Near the end of everyone's first game, they managed to get the electricity back on, so we could go sledging after all! All the girls went off and got helmets etc, and were quickly sledging away - they looked like they were having a wonderful time! Harry didn't want to go, so I waited with him and a few of the other leaders in the cafe where we could watch the slope through big windows. After a while though, Harry got upset, and I could tell he did really want to have a go at sledging, but was quite nervous to. I talked him into it, and the guys were really nice who worked there, and got him a helmet and took him out. In no time he was flying down the slope and having a brilliant time!
Harry with Bishop Wade and some of Huntingdon Young Women.
It was great fun! We had little green plastic sledge things, and people would go down in snakes, head first, and so on. I decided to try and go down standing up on my sledge, and managed it for a little way, but then fell off and landed really heavily on my shoulder, head and knee. It was right near the end of the session, so I stopped then.

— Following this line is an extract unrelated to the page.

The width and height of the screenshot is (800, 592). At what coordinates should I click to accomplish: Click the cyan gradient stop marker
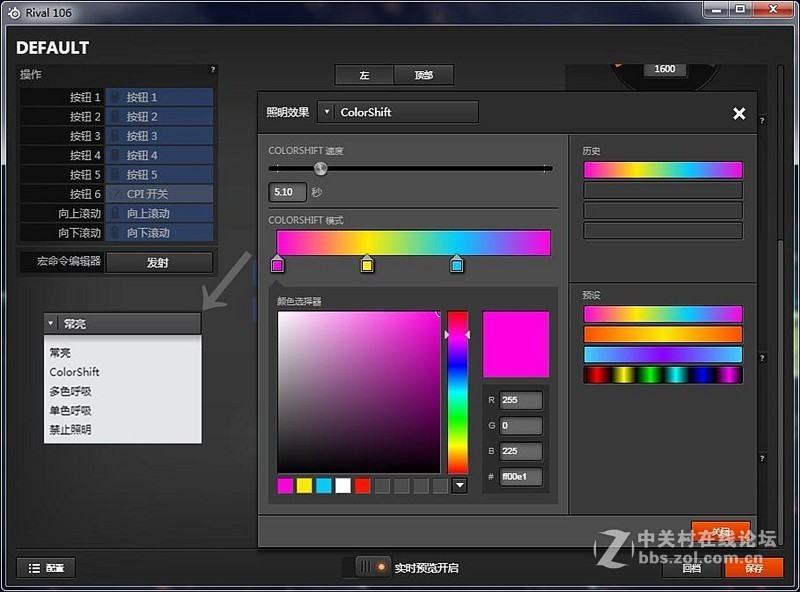457,265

We all made our way back to our cars and the camp site. We'd forgotton to bring Harry spare socks, his wellies were totally filled with snow, and he was freezing! He ended up walking through the shopping centre with his bare feet tucked inside his trousers, along with Lucy in her pyjamas and delightful yellow wellies! Not your usual shopping centre attire!

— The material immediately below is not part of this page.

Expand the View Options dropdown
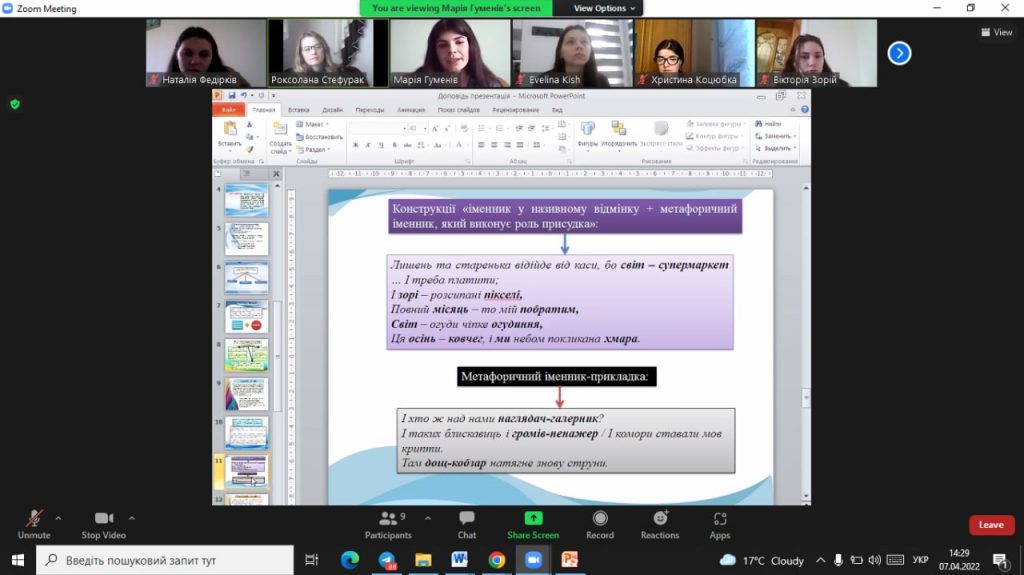The image size is (1024, 575). (x=604, y=8)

Back at camp, it was already about 10pm, and I was supposed to be giving a Fireside. We all met in the hall (it's a Scout campsite, with pretty good facilities), and I gave a shorter version of it. I spoke about the difference between 'Fun' and 'Joy', and said that the things we find fun aren't always the things that bring us joy - I said hopefully we'd have plenty of both on camp, but that I wanted them to participate just as fully in the things that bring joy (serving, scriptures, testimonies etc) as the other stuff. I think it went OK.

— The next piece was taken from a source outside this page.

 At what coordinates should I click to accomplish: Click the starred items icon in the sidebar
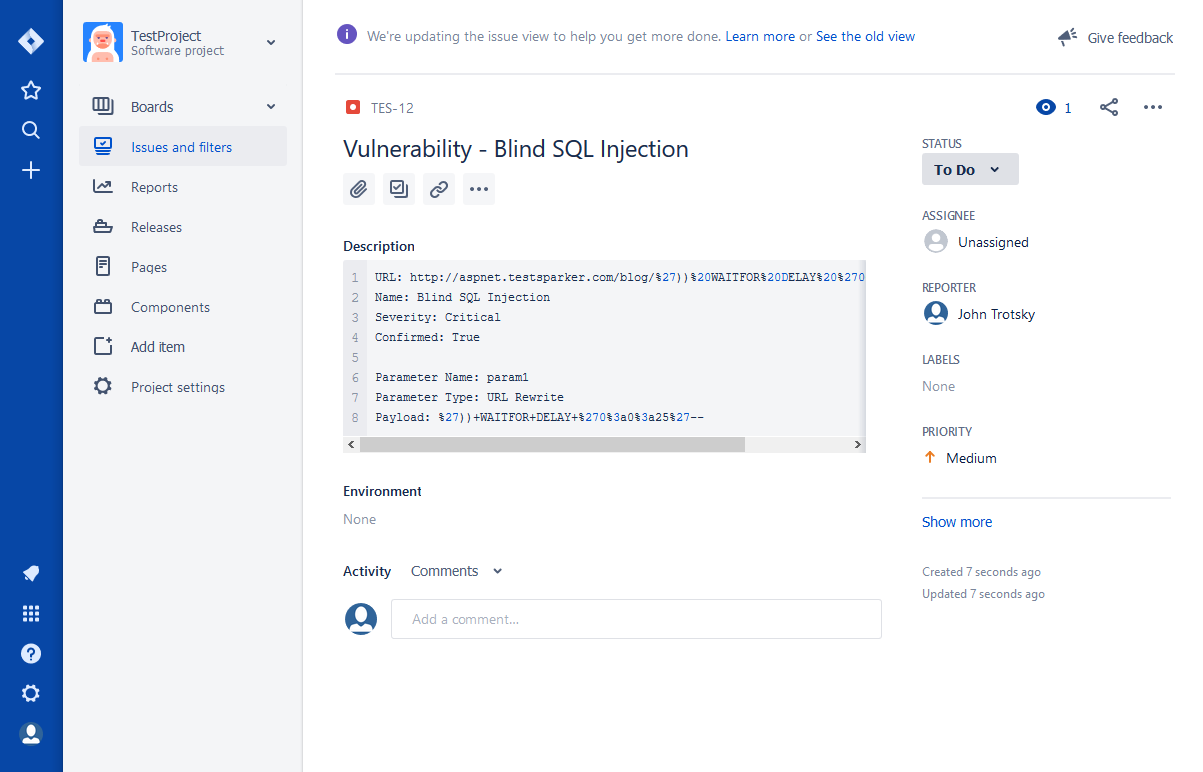31,90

That night, Harry had an awful time and couldn't sleep. It was his first proper time camping, and it was really windy and the tent was noisy and billowing. He got overtired, and really upset, and felt sick. I swapped beds with him - I can't sleep on a lilo, so had a caravan mattress, which I put him on, and then stroked his hair for ages. It absolutely killed me being in that position - my shoulder, collar bone, and knee were in so much pain from the fall during sledging! I ended up saying a prayer, and he calmed down then and fell asleep at about 3am. We got about 3 hours sleep.
The next morning, we had various classes, including one with Martin Guy on making a stretcher from poles (or branches) and coats, followed by preparing various animals he had freshly caught that morning, and cooking them on the fire.
Bishop enthusiastically timing Lucy and Harry's group. (Each team was timed at taking their invalid across the field and back!)
I was impressed with how well so many of the girls got stuck into gutting and skinning hares.
I think they started off a bit squeamish, but just got into it. Martin is very matter of fact, and knows his stuff well.
Lucy rather bloody.
They also did some fish gutting and prepared a pigeon. We got to eat what we had prepared, and it was good!! Most the girls had some - I was really proud of them!
During the morning I was feeling pretty exhausted and in a lot of pain in my shoulder/collar bone. I struggled through the morning, but by lunch could hardly function. I decided it would be best to take Harry home for the night, get some painkillers, have a decent sleep, and come back refreshed in the morning.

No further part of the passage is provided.